(Dataset excerpts)
----

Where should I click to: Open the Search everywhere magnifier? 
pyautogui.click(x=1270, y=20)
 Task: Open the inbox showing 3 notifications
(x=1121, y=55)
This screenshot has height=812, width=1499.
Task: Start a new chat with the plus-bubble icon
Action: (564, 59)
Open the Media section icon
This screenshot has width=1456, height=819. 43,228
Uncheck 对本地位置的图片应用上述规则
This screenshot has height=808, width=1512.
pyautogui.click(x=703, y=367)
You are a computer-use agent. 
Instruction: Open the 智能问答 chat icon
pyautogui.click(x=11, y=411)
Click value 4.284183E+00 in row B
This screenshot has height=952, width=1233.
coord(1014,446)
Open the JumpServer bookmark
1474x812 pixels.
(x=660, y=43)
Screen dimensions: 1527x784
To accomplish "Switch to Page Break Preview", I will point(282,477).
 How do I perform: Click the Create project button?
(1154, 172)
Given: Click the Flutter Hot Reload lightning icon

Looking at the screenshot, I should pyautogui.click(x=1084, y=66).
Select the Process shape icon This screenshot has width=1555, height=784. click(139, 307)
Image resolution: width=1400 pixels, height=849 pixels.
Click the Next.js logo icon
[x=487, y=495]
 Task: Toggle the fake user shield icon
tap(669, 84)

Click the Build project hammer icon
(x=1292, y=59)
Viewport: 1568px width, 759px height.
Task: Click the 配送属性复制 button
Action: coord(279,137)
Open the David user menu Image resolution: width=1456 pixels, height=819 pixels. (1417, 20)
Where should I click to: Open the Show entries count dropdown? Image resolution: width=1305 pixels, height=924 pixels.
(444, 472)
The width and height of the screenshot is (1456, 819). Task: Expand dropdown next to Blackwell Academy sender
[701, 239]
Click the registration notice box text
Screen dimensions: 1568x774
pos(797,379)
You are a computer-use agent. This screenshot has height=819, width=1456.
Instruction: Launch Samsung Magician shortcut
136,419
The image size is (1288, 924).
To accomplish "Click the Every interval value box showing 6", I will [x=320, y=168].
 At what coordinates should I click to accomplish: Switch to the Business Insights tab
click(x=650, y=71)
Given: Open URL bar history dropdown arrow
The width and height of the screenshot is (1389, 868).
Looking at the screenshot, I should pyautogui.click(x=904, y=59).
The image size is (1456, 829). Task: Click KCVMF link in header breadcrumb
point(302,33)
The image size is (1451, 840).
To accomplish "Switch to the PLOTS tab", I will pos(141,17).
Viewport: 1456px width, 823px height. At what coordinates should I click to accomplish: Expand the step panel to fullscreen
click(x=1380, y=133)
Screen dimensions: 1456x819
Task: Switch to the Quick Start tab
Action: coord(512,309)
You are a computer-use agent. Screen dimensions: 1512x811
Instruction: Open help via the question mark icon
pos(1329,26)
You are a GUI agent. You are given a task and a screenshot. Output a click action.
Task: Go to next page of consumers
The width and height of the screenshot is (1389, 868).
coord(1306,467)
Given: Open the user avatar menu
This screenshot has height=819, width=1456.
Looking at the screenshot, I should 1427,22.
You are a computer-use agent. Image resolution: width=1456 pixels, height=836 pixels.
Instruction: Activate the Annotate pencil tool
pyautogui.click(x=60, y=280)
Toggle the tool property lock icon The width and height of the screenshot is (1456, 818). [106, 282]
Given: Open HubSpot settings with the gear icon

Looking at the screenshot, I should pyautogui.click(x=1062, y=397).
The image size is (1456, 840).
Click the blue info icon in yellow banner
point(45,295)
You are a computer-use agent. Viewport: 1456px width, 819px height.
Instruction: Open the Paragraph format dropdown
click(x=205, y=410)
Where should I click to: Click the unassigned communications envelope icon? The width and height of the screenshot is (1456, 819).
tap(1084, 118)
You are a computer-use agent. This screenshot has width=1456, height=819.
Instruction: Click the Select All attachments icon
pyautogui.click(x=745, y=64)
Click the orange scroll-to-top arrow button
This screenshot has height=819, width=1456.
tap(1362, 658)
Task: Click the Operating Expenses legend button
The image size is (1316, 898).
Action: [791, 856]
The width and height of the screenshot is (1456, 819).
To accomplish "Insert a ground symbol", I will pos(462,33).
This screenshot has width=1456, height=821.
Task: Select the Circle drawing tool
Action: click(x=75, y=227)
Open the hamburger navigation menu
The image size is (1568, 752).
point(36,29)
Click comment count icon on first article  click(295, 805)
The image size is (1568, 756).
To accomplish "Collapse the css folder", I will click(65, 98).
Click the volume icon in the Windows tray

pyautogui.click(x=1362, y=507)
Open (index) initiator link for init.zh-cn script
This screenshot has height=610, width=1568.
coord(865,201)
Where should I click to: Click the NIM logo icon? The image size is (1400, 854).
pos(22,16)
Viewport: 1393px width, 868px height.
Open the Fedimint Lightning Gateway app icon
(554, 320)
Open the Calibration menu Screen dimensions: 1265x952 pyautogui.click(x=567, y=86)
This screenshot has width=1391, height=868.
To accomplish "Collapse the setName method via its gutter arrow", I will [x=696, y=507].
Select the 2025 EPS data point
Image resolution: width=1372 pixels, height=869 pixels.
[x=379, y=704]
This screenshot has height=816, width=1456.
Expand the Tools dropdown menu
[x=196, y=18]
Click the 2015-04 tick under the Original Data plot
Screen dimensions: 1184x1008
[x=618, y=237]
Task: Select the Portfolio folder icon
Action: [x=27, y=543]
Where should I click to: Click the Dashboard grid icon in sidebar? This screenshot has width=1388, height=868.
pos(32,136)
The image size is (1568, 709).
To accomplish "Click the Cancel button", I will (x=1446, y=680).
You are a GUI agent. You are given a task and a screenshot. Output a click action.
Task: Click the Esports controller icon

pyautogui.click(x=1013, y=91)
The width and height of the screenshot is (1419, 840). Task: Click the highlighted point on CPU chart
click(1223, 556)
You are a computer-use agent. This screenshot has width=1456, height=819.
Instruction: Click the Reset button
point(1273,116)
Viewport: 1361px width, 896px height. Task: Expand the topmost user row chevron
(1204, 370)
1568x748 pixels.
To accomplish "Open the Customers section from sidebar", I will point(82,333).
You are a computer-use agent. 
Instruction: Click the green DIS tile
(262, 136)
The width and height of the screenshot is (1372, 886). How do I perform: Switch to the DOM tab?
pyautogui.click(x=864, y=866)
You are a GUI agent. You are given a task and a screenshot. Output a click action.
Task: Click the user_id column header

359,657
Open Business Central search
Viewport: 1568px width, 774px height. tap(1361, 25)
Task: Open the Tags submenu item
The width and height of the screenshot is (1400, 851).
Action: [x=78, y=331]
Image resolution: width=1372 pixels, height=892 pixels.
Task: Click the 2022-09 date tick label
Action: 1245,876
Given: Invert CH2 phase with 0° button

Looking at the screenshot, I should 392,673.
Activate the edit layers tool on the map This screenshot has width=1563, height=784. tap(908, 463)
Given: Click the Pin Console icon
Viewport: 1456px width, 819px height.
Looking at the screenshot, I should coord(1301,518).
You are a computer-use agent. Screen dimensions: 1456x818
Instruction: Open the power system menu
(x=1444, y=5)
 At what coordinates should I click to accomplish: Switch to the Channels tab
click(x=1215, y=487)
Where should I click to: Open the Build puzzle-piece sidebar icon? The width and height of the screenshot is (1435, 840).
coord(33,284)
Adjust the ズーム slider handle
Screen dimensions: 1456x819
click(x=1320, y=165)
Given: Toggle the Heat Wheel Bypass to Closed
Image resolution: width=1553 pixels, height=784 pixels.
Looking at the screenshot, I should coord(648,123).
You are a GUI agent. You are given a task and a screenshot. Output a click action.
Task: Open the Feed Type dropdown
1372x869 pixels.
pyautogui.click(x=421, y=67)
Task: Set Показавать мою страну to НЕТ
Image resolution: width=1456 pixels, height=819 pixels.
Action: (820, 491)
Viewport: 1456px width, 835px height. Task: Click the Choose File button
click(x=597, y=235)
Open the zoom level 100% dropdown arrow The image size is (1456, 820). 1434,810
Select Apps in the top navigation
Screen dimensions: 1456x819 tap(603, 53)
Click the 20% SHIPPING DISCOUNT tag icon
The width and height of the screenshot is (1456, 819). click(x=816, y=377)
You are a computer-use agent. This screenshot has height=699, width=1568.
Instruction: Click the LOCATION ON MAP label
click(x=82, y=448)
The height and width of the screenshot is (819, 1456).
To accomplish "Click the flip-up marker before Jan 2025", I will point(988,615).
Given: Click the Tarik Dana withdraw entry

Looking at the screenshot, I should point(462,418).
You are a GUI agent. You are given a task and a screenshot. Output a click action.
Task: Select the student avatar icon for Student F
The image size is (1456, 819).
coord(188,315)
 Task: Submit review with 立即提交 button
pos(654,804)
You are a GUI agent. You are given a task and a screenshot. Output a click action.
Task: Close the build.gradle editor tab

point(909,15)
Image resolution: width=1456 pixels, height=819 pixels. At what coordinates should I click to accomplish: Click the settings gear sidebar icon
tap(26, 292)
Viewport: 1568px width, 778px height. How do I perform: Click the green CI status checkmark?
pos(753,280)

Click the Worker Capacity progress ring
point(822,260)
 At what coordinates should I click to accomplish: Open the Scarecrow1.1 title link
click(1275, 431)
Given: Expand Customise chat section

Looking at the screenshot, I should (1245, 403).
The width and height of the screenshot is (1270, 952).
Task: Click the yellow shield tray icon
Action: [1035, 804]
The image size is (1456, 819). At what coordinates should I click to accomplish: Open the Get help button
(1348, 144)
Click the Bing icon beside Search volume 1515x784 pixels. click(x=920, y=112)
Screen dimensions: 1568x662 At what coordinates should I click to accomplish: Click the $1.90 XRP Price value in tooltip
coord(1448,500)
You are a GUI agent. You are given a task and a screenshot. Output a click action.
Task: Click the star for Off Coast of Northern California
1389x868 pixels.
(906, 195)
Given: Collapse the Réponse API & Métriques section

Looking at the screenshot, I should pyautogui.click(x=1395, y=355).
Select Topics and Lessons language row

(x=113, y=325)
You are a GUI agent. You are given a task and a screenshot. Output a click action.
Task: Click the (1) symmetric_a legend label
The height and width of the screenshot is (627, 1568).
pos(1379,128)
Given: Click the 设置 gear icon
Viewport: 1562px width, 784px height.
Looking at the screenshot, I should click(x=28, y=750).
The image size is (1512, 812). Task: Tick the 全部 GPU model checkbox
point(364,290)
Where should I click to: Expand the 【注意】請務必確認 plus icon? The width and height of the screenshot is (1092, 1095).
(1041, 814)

----

**Try it**
Your answer should consist solely of the lines above from the line with "The image size is (1456, 829)." to the line with "The image size is (1456, 840).", both included, reproduced exactly.

**Final answer**
The image size is (1456, 829). Task: Click KCVMF link in header breadcrumb
point(302,33)
The image size is (1451, 840).
To accomplish "Switch to the PLOTS tab", I will pos(141,17).
Viewport: 1456px width, 823px height. At what coordinates should I click to accomplish: Expand the step panel to fullscreen
click(x=1380, y=133)
Screen dimensions: 1456x819
Task: Switch to the Quick Start tab
Action: coord(512,309)
You are a computer-use agent. Screen dimensions: 1512x811
Instruction: Open help via the question mark icon
pos(1329,26)
You are a GUI agent. You are given a task and a screenshot. Output a click action.
Task: Go to next page of consumers
The width and height of the screenshot is (1389, 868).
coord(1306,467)
Given: Open the user avatar menu
This screenshot has height=819, width=1456.
Looking at the screenshot, I should 1427,22.
You are a computer-use agent. Image resolution: width=1456 pixels, height=836 pixels.
Instruction: Activate the Annotate pencil tool
pyautogui.click(x=60, y=280)
Toggle the tool property lock icon The width and height of the screenshot is (1456, 818). [106, 282]
Given: Open HubSpot settings with the gear icon

Looking at the screenshot, I should pyautogui.click(x=1062, y=397).
The image size is (1456, 840).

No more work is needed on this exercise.